The Trump administration on Monday released over 230,000 pages of records related to the assassination of civil rights leader Martin Luther King Jr., despite concerns expressed by King’s family.
“The American people have waited nearly sixty years to see the full scope of the federal government’s investigation into Dr. King’s assassination,” said Director of National Intelligence Tulsi Gabbard in a statement. “We are ensuring that no stone is left unturned in our mission to deliver complete transparency on this pivotal and tragic event in our nation’s history.”
Gabbard added that the documents were being published with only minimal redactions, primarily for privacy reasons.
President Donald Trump had signed an executive order shortly after taking office directing the declassification of files related to the 1960s assassinations of President John F. Kennedy, his brother Robert F. Kennedy, and Martin Luther King Jr.
The National Archives previously released records on John F. Kennedy’s assassination in November 1963 in March, followed by files on Robert F. Kennedy’s murder in June 1968 released in April.
Martin Luther King Jr. was assassinated in April 1968 in Memphis, Tennessee. James Earl Ray was convicted of the murder and died in prison in 1998; however, King’s children have publicly questioned whether Ray was the true assassin.
In a statement issued Monday, King’s two surviving children, Martin Luther King III and Bernice King, said they “support transparency and historical accountability” but voiced concern that the release of the records could be used for “attacks on our father’s legacy.”

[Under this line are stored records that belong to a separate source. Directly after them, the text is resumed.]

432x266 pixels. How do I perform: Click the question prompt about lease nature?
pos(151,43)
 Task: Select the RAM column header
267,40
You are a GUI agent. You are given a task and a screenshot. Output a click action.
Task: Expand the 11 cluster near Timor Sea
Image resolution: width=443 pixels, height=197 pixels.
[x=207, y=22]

They noted that during King’s lifetime, he was subjected to an “invasive, predatory, and deeply disturbing disinformation and surveillance campaign” orchestrated by then-FBI Director J. Edgar Hoover. This campaign aimed to “discredit, dismantle, and destroy Dr. King’s reputation and the broader American Civil Rights Movement,” they said. “These actions were not only invasions of privacy, but intentional assaults on the truth.”
“We ask those who engage with the release of these files to do so with empathy, restraint, and respect for our family’s continuing grief,” they added.

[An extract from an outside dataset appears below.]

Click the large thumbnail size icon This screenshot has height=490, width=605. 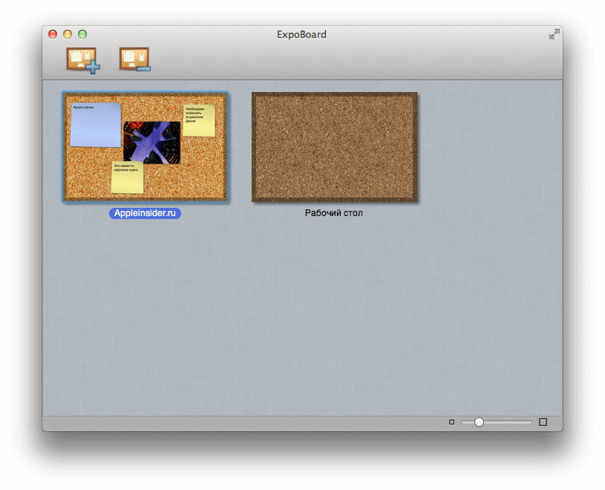coord(543,422)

The Warren Commission, which investigated John F. Kennedy’s assassination, concluded that it was carried out by a lone gunman, former Marine sharpshooter Lee Harvey Oswald. Nevertheless, speculation about a larger conspiracy surrounding Kennedy’s death in Dallas, Texas, persists, fueled in part by the slow release of government files.
Robert F. Kennedy, John’s younger brother and a former attorney general, was assassinated in June 1968 while campaigning for the Democratic presidential nomination. Palestinian-born Jordanian Sirhan Sirhan was convicted of his murder and is currently serving a life sentence in California.